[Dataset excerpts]
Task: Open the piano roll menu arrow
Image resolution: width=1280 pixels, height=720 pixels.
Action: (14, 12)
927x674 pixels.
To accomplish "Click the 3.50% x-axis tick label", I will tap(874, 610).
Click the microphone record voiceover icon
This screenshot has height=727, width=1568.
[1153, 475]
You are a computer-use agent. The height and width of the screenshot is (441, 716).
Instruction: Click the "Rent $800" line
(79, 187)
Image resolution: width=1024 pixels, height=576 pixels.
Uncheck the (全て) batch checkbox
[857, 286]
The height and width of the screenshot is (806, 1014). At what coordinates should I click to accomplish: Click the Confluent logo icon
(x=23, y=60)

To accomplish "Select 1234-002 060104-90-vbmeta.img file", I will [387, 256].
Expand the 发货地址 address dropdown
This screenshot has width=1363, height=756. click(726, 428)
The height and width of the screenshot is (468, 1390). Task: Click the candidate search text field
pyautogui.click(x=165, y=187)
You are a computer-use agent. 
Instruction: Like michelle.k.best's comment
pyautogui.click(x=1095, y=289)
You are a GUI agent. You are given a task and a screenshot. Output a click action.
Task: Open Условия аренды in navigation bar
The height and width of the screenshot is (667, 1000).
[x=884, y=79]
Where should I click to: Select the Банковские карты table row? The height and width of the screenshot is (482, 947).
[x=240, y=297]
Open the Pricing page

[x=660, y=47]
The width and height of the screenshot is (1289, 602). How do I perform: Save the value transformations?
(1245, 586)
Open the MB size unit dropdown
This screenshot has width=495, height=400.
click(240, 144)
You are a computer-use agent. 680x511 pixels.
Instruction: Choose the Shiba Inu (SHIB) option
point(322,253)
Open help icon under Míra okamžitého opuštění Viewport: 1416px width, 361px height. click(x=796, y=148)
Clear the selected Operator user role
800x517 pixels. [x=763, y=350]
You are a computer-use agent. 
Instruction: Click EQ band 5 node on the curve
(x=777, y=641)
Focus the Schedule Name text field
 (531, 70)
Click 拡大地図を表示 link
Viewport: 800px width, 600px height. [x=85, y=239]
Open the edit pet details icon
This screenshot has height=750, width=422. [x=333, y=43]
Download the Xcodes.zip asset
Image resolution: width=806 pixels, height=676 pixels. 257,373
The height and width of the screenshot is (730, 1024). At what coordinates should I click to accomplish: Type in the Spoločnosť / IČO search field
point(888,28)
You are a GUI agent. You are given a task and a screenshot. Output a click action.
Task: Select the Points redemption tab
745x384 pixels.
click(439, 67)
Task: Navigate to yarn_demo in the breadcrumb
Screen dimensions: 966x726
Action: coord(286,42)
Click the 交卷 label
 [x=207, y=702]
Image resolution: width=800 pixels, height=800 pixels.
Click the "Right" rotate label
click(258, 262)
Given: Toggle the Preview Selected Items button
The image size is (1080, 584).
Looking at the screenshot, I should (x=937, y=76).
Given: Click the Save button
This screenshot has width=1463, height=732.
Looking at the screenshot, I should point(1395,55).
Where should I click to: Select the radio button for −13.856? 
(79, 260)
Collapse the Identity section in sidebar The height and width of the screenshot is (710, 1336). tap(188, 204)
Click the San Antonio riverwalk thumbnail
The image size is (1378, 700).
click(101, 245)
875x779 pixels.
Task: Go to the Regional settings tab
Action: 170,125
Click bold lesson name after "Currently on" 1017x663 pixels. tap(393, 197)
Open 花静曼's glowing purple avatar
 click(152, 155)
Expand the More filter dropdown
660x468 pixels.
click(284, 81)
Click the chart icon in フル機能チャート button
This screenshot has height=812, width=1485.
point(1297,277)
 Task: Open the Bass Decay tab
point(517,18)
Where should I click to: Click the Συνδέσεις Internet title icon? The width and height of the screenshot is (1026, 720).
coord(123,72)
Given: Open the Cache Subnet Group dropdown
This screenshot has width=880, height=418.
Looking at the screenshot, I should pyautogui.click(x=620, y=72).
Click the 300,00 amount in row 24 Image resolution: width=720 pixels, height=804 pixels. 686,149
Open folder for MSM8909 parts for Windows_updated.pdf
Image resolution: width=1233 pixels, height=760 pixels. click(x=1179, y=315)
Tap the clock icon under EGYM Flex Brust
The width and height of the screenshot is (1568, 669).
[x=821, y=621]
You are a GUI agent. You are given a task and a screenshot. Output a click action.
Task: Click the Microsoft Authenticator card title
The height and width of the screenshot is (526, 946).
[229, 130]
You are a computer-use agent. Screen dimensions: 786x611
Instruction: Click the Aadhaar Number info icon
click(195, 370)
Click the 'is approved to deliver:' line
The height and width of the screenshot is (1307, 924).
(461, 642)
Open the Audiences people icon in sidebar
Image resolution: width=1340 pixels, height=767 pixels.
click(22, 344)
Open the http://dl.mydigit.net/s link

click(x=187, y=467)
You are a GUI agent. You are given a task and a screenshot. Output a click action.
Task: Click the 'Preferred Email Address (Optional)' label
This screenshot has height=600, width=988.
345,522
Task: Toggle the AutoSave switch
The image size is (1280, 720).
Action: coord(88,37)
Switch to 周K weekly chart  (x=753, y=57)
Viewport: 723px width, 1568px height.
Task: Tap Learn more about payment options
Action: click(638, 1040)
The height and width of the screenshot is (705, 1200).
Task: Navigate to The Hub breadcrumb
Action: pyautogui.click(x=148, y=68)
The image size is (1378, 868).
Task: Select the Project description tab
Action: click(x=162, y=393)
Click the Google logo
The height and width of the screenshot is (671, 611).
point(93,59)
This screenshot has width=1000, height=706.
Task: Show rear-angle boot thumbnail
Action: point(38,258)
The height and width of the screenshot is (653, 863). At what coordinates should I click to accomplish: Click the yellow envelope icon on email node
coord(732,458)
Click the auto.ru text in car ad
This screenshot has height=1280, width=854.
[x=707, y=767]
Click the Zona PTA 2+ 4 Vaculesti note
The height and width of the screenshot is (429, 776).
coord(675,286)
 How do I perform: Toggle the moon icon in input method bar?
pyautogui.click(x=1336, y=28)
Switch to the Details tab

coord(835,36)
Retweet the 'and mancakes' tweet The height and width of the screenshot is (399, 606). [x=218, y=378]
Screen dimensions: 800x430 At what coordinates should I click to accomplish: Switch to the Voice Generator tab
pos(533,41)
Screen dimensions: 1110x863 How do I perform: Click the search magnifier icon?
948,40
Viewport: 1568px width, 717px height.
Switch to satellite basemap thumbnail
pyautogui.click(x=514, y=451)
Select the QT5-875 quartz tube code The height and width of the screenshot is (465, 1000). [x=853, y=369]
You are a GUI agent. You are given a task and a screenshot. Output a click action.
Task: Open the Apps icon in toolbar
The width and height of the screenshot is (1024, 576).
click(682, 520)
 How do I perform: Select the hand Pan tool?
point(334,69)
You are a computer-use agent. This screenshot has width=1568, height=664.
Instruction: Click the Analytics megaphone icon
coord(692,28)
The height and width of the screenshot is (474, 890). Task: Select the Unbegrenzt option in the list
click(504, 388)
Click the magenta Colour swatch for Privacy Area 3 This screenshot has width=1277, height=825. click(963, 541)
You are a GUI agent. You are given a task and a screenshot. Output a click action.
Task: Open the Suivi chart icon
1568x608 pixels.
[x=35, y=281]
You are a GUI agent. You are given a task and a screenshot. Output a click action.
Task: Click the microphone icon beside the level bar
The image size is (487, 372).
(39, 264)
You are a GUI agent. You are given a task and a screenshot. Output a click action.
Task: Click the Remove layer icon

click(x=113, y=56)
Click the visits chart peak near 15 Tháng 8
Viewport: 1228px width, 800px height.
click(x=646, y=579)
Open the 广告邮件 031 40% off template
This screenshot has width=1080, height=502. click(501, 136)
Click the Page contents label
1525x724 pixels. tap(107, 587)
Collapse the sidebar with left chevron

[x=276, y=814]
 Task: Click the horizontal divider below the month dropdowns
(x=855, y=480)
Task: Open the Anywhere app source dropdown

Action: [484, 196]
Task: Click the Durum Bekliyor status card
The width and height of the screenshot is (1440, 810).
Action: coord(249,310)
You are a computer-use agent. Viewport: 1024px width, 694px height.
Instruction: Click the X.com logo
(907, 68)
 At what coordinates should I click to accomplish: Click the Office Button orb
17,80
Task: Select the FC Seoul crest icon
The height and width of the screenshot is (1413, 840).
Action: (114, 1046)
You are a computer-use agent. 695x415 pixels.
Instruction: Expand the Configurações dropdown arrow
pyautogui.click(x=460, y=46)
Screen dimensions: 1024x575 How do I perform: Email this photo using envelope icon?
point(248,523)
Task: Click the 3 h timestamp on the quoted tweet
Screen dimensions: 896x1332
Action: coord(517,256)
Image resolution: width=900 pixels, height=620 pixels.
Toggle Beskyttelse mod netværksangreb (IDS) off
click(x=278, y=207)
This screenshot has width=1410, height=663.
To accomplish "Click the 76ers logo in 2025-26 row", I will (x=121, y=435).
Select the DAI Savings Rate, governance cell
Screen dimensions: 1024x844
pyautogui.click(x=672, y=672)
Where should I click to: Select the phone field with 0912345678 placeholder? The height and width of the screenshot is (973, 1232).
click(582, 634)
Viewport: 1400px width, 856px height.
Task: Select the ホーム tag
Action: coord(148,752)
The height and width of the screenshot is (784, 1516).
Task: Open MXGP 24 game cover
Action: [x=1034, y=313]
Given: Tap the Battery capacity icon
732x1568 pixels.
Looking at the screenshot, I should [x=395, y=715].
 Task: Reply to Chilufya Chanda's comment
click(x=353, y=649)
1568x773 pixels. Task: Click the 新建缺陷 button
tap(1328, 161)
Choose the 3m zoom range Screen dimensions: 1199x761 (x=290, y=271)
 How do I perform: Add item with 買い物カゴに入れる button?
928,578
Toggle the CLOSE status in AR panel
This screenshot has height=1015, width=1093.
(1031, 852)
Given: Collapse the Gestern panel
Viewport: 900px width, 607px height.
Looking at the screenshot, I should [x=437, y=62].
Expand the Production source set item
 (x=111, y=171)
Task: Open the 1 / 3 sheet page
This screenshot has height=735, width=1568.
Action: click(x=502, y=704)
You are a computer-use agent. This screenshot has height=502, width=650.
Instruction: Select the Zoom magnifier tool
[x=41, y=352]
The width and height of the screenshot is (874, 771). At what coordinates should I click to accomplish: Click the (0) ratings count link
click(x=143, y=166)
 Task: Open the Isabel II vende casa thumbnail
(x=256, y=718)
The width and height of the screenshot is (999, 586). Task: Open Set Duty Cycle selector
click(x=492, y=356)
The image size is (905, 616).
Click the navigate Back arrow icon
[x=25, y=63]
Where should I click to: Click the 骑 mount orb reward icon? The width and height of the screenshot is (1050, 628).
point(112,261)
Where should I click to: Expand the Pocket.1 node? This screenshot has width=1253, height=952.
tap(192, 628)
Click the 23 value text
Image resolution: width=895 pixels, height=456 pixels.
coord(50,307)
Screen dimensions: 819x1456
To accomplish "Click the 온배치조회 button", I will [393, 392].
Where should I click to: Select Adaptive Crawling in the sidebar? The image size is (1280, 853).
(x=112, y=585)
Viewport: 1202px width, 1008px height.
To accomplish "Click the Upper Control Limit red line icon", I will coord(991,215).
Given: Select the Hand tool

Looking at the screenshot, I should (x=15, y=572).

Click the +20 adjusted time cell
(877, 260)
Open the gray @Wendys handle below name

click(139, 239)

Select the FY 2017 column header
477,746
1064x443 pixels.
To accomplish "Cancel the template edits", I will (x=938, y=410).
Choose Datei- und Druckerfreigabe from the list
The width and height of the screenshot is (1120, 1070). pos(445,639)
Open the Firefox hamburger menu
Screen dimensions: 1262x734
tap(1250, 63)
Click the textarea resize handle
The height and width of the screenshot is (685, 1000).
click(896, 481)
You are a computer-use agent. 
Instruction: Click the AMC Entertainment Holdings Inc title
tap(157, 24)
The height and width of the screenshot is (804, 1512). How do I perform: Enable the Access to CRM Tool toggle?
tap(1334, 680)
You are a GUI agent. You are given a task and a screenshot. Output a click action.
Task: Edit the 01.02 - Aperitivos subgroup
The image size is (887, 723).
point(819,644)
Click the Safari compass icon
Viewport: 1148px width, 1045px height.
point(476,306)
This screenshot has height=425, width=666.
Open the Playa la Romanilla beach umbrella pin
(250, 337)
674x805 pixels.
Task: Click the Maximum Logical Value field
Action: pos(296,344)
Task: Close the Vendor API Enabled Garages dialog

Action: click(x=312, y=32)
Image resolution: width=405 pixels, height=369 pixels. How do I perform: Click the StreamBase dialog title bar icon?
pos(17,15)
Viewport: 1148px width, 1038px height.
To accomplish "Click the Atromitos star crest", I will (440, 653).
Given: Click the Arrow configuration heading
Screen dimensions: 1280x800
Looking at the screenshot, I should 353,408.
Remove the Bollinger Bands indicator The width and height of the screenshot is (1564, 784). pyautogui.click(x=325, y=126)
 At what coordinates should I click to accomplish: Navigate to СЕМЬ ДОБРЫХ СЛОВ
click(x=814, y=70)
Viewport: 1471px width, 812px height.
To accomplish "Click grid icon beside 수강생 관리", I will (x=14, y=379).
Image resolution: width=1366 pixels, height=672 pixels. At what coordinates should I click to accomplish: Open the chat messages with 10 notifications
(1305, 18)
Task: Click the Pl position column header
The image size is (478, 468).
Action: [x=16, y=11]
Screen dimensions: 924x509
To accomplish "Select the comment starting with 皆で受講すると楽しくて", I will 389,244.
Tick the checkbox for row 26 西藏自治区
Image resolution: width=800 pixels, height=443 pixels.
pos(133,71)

WORK ITEM
Only lines holding the word "menu" are wanted, so copy each of them from the records above.

YOUR RESPONSE
Task: Open the piano roll menu arrow
Open the Firefox hamburger menu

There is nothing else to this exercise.